Mental health has been a rallying point for countries in the Region in recent years, particularly in the wake of the COVID-19 pandemic, which revealed numerous gaps in mental health systems. In 2021, WHO/Europe answered these calls with a plan for comprehensive mental health reform in national health systems over the next 5 years. This consultation was an initial foray into the process of turning that plan into action.
Taking action
The consultation tested the Pan-European Mental Health Coalition, the expansive collaboration WHO/Europe launched to enact the European Framework for Action on Mental Health 2021–2025. The Framework was enthusiastically endorsed by all Member States at the 71st session of the WHO Regional Committee for Europe in September 2021.
Over the course of the 2 days, over 30 panellists discussed how to implement the Framework’s 3 core themes: transforming mental health services; integrating mental health into emergency preparedness, response and recovery; and promoting mental health for all ages.

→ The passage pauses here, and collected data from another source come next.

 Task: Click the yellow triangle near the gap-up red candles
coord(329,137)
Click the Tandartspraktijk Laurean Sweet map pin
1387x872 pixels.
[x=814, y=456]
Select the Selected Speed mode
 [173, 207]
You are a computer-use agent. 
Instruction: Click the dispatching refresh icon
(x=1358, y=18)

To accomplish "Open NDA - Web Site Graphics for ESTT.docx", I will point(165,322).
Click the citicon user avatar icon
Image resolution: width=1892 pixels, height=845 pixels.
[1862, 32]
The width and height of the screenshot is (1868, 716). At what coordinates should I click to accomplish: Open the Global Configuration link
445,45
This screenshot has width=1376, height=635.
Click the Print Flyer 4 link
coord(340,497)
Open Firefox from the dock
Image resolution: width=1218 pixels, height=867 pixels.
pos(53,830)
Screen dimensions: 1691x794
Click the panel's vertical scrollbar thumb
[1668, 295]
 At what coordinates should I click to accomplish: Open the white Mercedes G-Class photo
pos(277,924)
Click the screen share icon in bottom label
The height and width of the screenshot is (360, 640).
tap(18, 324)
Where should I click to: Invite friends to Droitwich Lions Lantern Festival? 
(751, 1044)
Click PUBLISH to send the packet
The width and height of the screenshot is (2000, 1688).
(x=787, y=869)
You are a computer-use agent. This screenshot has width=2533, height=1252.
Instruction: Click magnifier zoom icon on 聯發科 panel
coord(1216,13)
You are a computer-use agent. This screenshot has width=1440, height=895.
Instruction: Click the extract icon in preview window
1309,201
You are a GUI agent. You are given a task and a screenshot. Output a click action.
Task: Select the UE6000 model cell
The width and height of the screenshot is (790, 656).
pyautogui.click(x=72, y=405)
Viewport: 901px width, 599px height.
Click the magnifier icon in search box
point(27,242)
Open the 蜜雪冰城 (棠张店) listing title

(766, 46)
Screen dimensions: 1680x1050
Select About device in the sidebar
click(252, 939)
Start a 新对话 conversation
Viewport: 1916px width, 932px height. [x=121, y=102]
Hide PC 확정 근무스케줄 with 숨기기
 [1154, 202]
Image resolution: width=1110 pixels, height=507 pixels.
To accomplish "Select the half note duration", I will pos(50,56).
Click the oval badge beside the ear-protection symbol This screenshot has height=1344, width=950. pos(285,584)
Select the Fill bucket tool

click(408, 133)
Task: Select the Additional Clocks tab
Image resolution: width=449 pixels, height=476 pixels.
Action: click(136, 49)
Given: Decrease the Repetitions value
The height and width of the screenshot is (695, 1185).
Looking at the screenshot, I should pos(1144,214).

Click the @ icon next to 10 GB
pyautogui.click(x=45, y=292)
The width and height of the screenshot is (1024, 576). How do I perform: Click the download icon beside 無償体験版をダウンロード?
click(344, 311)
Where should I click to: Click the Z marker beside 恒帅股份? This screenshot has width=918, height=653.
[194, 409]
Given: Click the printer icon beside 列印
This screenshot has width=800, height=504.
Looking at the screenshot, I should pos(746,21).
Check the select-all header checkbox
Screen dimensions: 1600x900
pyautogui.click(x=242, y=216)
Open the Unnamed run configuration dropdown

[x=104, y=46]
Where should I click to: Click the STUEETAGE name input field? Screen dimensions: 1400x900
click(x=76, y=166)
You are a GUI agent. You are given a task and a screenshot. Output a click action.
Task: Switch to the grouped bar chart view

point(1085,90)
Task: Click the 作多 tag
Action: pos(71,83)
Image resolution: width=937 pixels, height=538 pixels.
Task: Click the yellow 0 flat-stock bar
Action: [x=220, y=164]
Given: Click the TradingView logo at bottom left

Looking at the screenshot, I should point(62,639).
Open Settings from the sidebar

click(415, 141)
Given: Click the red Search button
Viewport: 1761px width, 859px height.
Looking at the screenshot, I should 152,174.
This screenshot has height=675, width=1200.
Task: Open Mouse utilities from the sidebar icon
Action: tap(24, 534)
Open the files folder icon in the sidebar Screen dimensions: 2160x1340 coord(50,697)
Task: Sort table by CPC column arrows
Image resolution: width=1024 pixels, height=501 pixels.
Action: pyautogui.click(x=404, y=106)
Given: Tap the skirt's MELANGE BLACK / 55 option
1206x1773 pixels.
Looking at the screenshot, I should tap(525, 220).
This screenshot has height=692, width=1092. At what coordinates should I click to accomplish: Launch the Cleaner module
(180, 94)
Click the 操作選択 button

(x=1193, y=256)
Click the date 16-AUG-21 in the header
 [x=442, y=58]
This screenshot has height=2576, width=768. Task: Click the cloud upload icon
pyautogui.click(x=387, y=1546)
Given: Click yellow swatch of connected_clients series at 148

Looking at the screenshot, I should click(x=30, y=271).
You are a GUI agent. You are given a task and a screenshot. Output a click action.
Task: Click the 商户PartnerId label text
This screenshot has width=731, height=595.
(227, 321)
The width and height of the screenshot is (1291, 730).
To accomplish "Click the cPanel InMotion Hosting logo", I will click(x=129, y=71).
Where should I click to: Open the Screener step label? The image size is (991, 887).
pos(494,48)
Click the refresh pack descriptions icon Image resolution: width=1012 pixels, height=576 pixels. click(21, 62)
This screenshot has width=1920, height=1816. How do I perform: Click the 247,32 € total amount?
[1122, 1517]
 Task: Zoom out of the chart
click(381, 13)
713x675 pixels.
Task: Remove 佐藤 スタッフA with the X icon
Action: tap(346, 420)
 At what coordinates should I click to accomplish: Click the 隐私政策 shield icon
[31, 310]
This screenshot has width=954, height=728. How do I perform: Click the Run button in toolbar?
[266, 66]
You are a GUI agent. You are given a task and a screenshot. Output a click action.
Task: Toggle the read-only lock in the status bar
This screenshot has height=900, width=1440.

The Coalition will hold its first official meeting in the first week of May 2022, with plans to develop and pilot 3 of its 6 work packages by the year’s end. Related work in 2022 will include the launch of a new programme addressing the mental health of children and adolescents at the WHO Athens Quality of Care Office in March, a youth forum on mental health in Albania in June, and a series of events on transforming mental health services in the Western Balkans and the northern Mediterranean in June and September 2022.
“What was conceptualized more than 2 years ago when we were designing the European Programme of Work – making mental health a flagship of this office – is now materializing into a network for sharing experiences and resources,” said Dr Hans Henri P. Kluge, WHO Regional Director for Europe, in his opening statement.
Meanwhile, mental health advocate Mr Neil Kelders urged attendees to remind themselves of what they could do and take action, because “if you change nothing, nothing changes”.